Find the max possible area, Amax, of the trapezoid when a= b= 8 inches.
http://i181.photobucket.com/albums/x85/ctti_3/untitled-30.jpg
i try to work this out but my answer turn out to be 32(root 3) but it wasnt in the answer choices. Can you check and see if it's right?

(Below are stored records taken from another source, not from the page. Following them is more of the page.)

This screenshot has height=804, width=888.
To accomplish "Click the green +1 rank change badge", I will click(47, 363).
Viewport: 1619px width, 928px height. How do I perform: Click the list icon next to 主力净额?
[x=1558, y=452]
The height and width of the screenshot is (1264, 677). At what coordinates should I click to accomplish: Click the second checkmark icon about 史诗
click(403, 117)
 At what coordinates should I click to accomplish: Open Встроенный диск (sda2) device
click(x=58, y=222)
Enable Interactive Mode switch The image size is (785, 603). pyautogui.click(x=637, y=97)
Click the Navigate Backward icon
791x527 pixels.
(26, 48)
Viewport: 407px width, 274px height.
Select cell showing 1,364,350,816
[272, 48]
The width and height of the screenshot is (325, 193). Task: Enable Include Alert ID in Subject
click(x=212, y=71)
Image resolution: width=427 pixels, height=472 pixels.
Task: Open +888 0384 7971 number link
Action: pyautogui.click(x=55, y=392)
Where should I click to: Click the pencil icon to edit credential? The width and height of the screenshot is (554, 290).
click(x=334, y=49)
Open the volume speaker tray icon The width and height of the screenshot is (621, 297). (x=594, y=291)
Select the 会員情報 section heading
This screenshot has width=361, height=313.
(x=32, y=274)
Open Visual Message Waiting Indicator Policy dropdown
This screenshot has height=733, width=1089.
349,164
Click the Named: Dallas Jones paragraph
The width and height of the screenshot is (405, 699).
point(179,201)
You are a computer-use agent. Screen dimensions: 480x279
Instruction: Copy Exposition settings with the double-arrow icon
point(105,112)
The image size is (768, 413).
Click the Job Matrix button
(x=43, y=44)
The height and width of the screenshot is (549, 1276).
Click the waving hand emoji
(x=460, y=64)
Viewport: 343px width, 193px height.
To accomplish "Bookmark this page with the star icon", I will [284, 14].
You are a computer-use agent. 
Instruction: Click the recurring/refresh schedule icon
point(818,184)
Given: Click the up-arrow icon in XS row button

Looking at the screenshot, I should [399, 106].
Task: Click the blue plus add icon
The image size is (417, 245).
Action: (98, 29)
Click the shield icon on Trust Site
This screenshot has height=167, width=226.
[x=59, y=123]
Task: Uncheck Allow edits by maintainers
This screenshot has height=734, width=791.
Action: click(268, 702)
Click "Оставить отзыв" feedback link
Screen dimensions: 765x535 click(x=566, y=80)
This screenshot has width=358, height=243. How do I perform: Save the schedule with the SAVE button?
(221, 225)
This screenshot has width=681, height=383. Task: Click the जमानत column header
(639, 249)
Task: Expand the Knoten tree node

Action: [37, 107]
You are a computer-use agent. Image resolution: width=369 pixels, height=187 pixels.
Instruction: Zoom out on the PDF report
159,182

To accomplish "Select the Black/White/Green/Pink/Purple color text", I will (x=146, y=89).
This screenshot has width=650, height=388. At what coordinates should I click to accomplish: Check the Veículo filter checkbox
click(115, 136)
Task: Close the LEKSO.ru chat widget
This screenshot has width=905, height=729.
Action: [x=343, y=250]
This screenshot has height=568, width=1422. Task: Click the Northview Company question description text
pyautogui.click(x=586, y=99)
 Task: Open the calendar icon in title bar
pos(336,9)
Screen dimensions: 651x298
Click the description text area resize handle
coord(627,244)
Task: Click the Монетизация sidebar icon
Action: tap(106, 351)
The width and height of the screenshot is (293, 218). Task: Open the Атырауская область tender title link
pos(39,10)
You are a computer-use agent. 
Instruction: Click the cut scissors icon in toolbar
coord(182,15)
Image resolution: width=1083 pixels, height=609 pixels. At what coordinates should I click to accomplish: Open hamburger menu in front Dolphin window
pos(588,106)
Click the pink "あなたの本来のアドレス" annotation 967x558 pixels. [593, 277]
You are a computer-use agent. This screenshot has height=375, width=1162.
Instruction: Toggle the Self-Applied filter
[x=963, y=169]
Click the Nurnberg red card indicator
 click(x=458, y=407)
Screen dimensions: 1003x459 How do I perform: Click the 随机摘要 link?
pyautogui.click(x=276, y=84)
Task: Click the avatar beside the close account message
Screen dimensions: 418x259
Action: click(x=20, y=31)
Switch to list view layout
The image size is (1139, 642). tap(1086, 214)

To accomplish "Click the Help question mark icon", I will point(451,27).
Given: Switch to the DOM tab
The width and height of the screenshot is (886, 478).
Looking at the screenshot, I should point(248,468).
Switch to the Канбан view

2007-07-21 14:14:38 · 3 answers · asked by swt16 1 in Science & Mathematics ➔ Mathematics
a=b=8
I will refer to theta as "t"
Height = bcos(t)
Base = a+2b*sin(t)
Area = A = (b/2)cos(t)*(2a+2b*sin(t))
= b*cos(t)(a+b*sin(t))
= 64*cos(t)(1 + sin(t))
dA/dt = 64*[cos^2(t) - sin(t)(1+sin(t))]
dA/dt = 0
cos^2(t) = sin(t) + sin^2(t)
sin(t) = u
1 - u^2 = u + u^2
2u^2 + u - 1 = 0
2u^2 + 2u - u - 1 = 0
2u(u+1) - 1(u+1) = 0
(u+1)(2u-1) = 0
u = -1
2u = 1
u = 1/2
If u = -1 (theta = 270 degrees - not possible)
If u = 1/2 (theta = 30 degrees)
sin(t) = 1/2
cos(t) = sqrt(3)/2
Area = (64*sqrt(3)/2)(1 + 1/2)
= 32sqrt(3) * 3/2
= 48sqrt(3)
2007-07-21 14:31:36 · answer #1 · answered by gudspeling 7 · 0⤊ 0⤋
Area of trapezium = area of rect plus area of two triangles
= a * b cos theta + b cos theta * b sin theta
if a=b=8 therefore we have
64 cos theta + 64 sin theta cos theta
= 64 cos theta (1+ sin theta).
Max at theta = 30 degrees.
= 48 sqrt(3).
2007-07-21 21:34:52 · answer #2 · answered by tsr21 6 · 0⤊ 0⤋
The maximum area occurs when θ = Ï/6, producing an area of 48*sqrt(3).
2007-07-21 21:26:40 · answer #3 · answered by lithiumdeuteride 7 · 0⤊ 0⤋